The answer is to contain only the line containing "Click the Alerting megaphone icon" and the lines after it through the last one, each reproduced exactly as it appears below.

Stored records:
■ ■ ■ ■ ■

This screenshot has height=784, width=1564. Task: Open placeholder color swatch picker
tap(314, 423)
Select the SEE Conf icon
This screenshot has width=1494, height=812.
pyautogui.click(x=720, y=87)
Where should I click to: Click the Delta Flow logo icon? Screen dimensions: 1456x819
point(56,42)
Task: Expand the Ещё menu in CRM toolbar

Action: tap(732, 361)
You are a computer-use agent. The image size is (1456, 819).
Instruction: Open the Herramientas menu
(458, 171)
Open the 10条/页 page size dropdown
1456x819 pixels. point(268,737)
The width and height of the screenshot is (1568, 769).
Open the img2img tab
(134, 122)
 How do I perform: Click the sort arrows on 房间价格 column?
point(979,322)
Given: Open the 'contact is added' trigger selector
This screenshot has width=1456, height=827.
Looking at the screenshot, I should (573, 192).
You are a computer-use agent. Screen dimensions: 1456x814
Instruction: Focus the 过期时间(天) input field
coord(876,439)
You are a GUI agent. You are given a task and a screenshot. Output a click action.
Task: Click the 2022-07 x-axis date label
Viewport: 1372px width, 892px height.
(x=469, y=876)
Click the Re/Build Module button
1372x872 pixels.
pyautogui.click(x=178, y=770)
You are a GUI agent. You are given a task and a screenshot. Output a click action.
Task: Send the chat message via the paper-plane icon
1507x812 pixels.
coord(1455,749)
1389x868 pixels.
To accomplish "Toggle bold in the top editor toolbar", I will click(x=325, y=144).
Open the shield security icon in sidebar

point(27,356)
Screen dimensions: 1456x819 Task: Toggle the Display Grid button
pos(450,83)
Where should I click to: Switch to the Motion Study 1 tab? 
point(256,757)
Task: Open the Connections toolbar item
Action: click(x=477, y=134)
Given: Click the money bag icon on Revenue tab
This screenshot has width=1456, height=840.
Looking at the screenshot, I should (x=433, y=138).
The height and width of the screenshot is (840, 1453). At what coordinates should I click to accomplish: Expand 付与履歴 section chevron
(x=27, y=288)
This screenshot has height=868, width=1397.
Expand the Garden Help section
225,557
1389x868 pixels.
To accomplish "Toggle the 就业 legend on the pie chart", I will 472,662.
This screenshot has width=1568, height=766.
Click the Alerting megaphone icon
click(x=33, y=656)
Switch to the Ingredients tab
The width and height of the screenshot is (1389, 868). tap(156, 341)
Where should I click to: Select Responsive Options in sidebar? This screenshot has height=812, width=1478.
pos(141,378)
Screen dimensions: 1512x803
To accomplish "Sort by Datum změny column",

■ ■ ■ ■ ■

*Answer to this task*
Click the Alerting megaphone icon
click(x=33, y=656)
Switch to the Ingredients tab
The width and height of the screenshot is (1389, 868). tap(156, 341)
Where should I click to: Select Responsive Options in sidebar? This screenshot has height=812, width=1478.
pos(141,378)
Screen dimensions: 1512x803
To accomplish "Sort by Datum změny column",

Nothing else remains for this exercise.